DAVID HORNE'S DECADE OF THE DIASPORA GOES BACK TO SCHOOL WITH A CRITICAL LOOK AT 'THE STATE OF BLACK STUDIES'
Tonight, September 10th, Prof. David Horne's 'Decade of the Diaspora' will take its listeners 'Back to School' with an engaging discussion on 'The State of Black Studies' with special guest scholars Amilcar Shabazz and Akinyele Umoja!
The show airs at 10pm EST on the Harambee Radio Network (www.HarambeeRadio.com).
Black Studies, as a discipline, is the intellectual child of the Black Liberation Movement of the 1960s. The grandchild of what was Negro History Week and later Black History Month, it is considered the University- based vehicle to develop meaningful interdisciplinary scholarship on the global African experience.
It has had its moments of vibrancy and is considered the institutional background to what is now known as 'AfroCentricity,' a contemporary ideological challenge to the EuroCentric character of educational institutions in the Western World.
However, the emergence of a Right wing conservative national landscape of the past 25 years or so in the United States has some seen concerted efforts to cut, shrink and dissolve such programs all over the country.

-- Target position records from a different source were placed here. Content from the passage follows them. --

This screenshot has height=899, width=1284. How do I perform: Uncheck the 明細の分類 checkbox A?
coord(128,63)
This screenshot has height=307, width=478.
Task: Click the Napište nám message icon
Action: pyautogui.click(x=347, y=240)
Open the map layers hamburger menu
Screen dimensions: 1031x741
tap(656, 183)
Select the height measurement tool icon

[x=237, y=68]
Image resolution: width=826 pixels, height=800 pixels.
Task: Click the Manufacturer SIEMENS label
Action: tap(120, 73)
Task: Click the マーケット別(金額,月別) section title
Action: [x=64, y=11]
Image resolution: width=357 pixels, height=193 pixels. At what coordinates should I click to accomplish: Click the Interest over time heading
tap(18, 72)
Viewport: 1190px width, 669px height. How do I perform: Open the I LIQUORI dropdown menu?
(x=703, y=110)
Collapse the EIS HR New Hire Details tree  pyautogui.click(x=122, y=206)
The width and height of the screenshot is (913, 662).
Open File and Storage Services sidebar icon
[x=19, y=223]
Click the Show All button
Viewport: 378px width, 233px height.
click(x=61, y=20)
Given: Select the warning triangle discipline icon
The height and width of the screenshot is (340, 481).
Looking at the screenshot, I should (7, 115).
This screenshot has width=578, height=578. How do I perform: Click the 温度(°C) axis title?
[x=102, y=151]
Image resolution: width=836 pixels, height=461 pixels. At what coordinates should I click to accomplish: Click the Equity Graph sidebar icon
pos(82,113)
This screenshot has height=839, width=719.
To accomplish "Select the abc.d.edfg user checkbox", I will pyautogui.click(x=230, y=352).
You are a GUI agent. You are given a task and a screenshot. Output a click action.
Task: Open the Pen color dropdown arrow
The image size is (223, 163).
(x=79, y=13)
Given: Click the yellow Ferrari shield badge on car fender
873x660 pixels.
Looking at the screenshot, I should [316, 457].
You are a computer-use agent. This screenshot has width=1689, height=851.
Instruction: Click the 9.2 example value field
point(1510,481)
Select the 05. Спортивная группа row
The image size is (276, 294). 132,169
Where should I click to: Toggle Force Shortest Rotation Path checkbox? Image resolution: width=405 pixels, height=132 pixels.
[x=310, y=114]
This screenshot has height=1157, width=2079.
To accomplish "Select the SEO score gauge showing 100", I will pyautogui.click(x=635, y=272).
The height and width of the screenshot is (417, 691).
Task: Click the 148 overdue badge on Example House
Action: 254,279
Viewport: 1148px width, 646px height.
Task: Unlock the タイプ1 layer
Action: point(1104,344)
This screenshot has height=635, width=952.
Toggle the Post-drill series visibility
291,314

Tonight's show will look where this important discipline is now in these, the last days of the 'Era of Obama.'
"Decade is proud to have two important carriers of this tradition in Professors Amilcar Shabazz and Akinyele Umoja to provide a timely examination of where Black Studies is now, where it needs to go and where it is challenged," says an enthusiastic Zayid Muhammad, the show's publicist and associate producer.
Amilcar Shabazz is the former chair of the highly touted WEB DuBois Dept of Afro-American Studies at the University of Massachusetts at Amherst. He is currently the faculty advisor for diversity and excellence at the University's Campus Leadership Council. He is the author of the critically acclaimed Advancing Democracy: African Americans and the Struggle for Access and Equity in Higher Education in Texas. He is probably best known for co-editing the seminal classic 40 Acres Documents: What Did the United States Really Promise the People Freed From Slavery, with the late Imari Obadele and his wife Johnita Scott Obadele.
Akinyele Umoja is the author of We Will Shoot Back, the cutting edge tome on armed Black Resistance in Mississippi, often regarding as the most violently repressive Jim Crow southern state. He is currently at Georgia State University. Now an elder in both activist and scholarly circles, he is a fresh, but exceedingly rare example, of the scholar as activist. He has been a key figure in the national development of Malcolm X Grassroots Movement for decades.